14 days that shook the Murdochs and a strike at the BBC

On 30 June, I was demonstrating outside the Department of Culture Media and Sport offices, just off Trafalgar Square in London. There was a general feeling that it was only a matter of time before Jeremy Hunt MP would waive through the takeover of BSkyB by News Corporation and we were there to tell whoever wanted to listen that the revised terms for the deal were not worth the paper they were written on.

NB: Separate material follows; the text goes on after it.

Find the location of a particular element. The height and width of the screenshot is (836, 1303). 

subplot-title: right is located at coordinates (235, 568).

Just 14 days later the bid was withdrawn (13 July), the News of the World closed and journalists and production workers sacked in an attempt to Keep Rebekah Brooks in her job and purge News International of a contaminated product.  As if liberated from a tyranny, parliament united in its condemnation of News International over their unethical journalistic operations and called for Murdoch to withdraw his bid for BSkyB, which he did just before the debate started. Since then it’s been downhill all the way for the Murdochs: Andy Coulson arrested and charged; Les Hilton CEO of Dow Jones and Rupert’s right-hand man at News Corporation in the US resigned in an attempt to limit the damage to Murdoch’s vast US media interests; and today Rebekah Brooks who resigned on Friday, was arrested ‘by appointment’ by the police in London earlier today. Further revelations include the details of close relationship between Prime Minister Cameron and News International, meeting Brooks five times in the past 14 months, two meetings with James Murdoch, and one with Rupert Murdoch shortly after he became prime minister in May.

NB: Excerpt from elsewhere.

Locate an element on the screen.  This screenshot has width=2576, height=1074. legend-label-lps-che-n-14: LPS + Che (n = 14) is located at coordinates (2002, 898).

On Tuesday, the day Brooks and the Murdochs are scheduled to appear before the Commons Culture select committee, the government will announce the terms of reference for the Leveson’s inquiry into the phone hacking scandal. It will have the power to call Prime Ministers past and present to give evidence, could open up a Pandora’s Box of examples where senior politicians have bowed to the hidden commercial agendas of media proprietors. But there are some serious questions to be asked about Lord Justice Leveson. The Lord Justice it appears was the trial judge who threatened to jail NUJ member and former Manchester Evening News crime reporter, Steve Panter, when he refused to give up the source of a story that Greater Manchester Police had identified a suspect for the Manchester bomb. Maybe he has moved on from those days. One hopes so!

Meanwhile what was not so well reported was the 24 hour strike by NUJ BBC journalists against compulsory redundancies, on the day Brooks resigned. It left the BBC without some of their well known reporters, Nick Robinson, Robert Peston and Laura Kuenssberg to name but three. BBC2’s Newsnight was off the air and BBC1’s Breakfast was replaced by a BBC News Channel item. There were picket lines outside BBC premises across the UK and they admitted that that there had been wide disruption to services. And the BBC management still refuses to involve the conciliation service ACAS to help it reach a settlement with the NUJ.

Now it’s the turn of the Met Police to feel the heat, and not before time!